Many apps are already rebuilding in the hopes of getting around some of Apple’s new policies, but Apple is not having it. Per an April 1 tweet by Mobile Dev Memo analyst Eric Seufert and other reports, the company has rejected a number of app updates from developers using an SDK from Adjust. The SDK was barred because it reportedly sought to create a unique user identifier by collecting user data, which Apple viewed as an attempt to bypass the new privacy policies. The decision serves as a warning sign to developers: rebuild as you please, so long as proposed solutions don’t attempt to penetrate any supposed ATT loopholes.
“Apple is not seeking to keep marketers and app operators from using IDFAs from tracking without direct consumer opt-in,” Lee says. “They are seeking to end the practice altogether – including using other non-device ID signals such as IP addresses.”
A significant blow to Facebook
Apple isn’t the only player seeking to limit advertisers’ ability to track and target users. The biggest concern for marketers should be how they choose to work with Facebook, says Loriot. In response to Apple’s updates, the social media giant has made a few key changes of its own.
First of all, the company asked all of its advertisers to review how they structure their campaigns and how they target the Facebook site and app. “Now, when you want to do a campaign on Facebook, you have to create an iOS-specific campaign with a limited number of items,” says Loriot. “Even for a traditional Facebook campaign that aims to redirect people to a brand’s website, you have to overhaul your tagging framework on the website to have a maximum of eight conversion events. So the byproduct of ATT is that Facebook is revisiting how they track users and the kind of granularity of their reporting.” As a result, brands will be forced to reevaluate their tagging strategies.
In another key move, Facebook announced it will begin phasing out some of its products, including Facebook Analytics. The move will further complicate measurement for advertisers, who will be forced to identify new solutions for tracking the effectiveness of their campaigns. This may prove to be a significant blow to Facebook-first advertisers.
The privacy-value trade-off remains intact
Where some early projections pegged opt-in rates for Apple’s new framework in the low single-digit range, AppsFlyer’s recent numbers may offer a silver lining to advertisers: users are still somewhat willing to offer up their data in exchange for utility and value. If consumers feel that sharing their data will lead to personalized, seamless communication that adds value to their digital experiences, they are likely to view the trade-off as worthwhile.
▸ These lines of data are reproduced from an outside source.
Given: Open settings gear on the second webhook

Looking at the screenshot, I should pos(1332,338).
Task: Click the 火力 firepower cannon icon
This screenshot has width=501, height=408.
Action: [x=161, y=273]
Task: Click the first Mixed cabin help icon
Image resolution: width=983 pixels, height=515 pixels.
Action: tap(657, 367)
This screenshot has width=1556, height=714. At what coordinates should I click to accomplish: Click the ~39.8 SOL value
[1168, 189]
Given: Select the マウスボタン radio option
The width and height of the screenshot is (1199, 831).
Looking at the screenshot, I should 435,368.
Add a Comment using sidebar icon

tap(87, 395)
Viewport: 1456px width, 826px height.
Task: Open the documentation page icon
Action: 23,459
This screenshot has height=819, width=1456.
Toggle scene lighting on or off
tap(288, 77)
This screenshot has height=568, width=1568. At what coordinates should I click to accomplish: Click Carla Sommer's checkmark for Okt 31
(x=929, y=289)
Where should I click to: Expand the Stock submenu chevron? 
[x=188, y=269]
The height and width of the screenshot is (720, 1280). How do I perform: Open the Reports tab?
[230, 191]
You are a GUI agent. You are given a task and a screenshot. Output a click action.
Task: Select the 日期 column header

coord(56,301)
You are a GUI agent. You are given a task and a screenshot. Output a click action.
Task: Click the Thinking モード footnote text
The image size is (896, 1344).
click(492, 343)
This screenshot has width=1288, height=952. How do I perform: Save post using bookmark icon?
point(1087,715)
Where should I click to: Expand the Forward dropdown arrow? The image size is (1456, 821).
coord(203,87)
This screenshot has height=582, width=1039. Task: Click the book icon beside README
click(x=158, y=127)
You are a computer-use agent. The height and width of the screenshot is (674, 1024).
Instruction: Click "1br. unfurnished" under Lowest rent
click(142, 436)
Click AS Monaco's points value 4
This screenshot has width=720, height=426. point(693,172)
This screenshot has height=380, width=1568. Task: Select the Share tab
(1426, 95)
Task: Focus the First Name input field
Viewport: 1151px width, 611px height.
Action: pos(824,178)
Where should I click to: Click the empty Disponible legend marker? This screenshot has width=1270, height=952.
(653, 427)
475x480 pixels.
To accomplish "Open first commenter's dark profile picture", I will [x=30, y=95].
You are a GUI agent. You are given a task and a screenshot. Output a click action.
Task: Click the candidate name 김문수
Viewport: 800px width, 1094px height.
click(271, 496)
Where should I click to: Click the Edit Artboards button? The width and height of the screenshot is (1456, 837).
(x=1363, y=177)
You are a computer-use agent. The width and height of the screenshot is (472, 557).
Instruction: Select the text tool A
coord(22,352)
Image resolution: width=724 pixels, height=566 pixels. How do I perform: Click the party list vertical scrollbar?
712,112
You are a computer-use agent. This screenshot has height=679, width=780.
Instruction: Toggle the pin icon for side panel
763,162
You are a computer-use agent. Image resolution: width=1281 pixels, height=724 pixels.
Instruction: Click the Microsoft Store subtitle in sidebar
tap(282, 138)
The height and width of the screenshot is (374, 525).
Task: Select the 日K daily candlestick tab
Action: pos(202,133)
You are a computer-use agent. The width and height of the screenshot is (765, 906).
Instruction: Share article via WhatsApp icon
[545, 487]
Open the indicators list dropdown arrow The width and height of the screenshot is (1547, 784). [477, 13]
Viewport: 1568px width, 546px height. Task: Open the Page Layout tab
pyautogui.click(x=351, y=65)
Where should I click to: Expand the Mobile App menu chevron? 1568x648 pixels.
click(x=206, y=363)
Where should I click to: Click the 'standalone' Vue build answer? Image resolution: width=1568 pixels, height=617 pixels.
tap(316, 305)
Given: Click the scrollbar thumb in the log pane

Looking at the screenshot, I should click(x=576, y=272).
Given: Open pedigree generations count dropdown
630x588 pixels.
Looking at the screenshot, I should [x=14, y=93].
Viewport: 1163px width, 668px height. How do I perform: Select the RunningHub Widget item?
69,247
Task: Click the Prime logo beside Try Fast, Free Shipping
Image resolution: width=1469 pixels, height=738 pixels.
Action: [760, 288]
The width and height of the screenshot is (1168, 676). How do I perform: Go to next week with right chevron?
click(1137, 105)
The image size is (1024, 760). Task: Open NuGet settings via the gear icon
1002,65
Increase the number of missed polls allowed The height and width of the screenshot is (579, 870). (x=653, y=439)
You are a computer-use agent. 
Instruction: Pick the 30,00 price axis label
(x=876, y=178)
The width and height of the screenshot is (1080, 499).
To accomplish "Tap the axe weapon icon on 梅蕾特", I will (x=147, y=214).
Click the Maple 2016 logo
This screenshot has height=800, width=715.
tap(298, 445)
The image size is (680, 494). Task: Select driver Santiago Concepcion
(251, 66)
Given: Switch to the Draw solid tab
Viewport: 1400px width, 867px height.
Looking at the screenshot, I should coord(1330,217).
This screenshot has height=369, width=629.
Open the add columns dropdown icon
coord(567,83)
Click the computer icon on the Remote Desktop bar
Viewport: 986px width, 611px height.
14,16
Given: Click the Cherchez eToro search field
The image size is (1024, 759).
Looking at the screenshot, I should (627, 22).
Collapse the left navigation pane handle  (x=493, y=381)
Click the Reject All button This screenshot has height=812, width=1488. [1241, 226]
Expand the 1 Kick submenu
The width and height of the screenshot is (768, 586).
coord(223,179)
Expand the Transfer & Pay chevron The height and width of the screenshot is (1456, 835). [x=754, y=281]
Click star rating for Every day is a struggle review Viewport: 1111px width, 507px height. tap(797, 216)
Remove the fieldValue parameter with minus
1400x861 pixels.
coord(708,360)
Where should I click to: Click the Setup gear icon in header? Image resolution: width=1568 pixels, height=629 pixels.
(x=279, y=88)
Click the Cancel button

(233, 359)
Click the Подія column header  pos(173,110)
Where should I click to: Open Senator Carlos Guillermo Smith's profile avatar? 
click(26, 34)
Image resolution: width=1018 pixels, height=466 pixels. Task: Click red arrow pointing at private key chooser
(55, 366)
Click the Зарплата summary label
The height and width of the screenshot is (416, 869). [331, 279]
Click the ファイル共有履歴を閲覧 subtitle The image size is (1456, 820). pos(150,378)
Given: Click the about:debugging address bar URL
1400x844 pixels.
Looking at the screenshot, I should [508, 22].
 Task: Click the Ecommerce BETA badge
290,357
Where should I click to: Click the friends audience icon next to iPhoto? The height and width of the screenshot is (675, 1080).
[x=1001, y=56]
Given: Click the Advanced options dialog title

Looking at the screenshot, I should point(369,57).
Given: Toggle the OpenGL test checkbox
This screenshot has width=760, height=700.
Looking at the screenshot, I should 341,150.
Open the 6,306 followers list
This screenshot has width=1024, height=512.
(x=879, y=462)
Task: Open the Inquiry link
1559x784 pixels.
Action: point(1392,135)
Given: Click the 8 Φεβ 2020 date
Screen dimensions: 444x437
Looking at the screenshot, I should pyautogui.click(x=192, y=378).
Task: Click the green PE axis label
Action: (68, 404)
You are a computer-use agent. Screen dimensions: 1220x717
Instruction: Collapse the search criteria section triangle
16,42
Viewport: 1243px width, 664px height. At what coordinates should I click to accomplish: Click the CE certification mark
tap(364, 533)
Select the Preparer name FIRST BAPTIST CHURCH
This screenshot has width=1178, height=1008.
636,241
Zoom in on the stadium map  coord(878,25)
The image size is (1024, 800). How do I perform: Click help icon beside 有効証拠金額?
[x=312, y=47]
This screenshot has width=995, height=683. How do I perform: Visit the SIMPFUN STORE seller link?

This is why securing first-party data has become a priority for many marketers looking to get ahead of the curve. As it relates to mobile applications, Lee says: “The world of addressable advertising will become wholly dependent on apps having logged-in users who have provided their email address as part of their registration. The good news for mobile app operators is it is common practice to require registration for the app even when it is free.”
This enables apps to capture valuable data while providing users with transparency regarding how their data is being used. The challenge will then be creating app-specific addressable IDs that marketers can use for matching purposes. “This will work well for in-app ads being served against the app owners’ owned and operated ad inventory, but will not work well for apps such as Facebook, which offer targeting against their user base ‘off network’”, Lee adds.
No matter how it plays out, it’s safe to say marketers and their agency partners will be working quickly to navigate the new landscape once the iOS 14.5 update drops.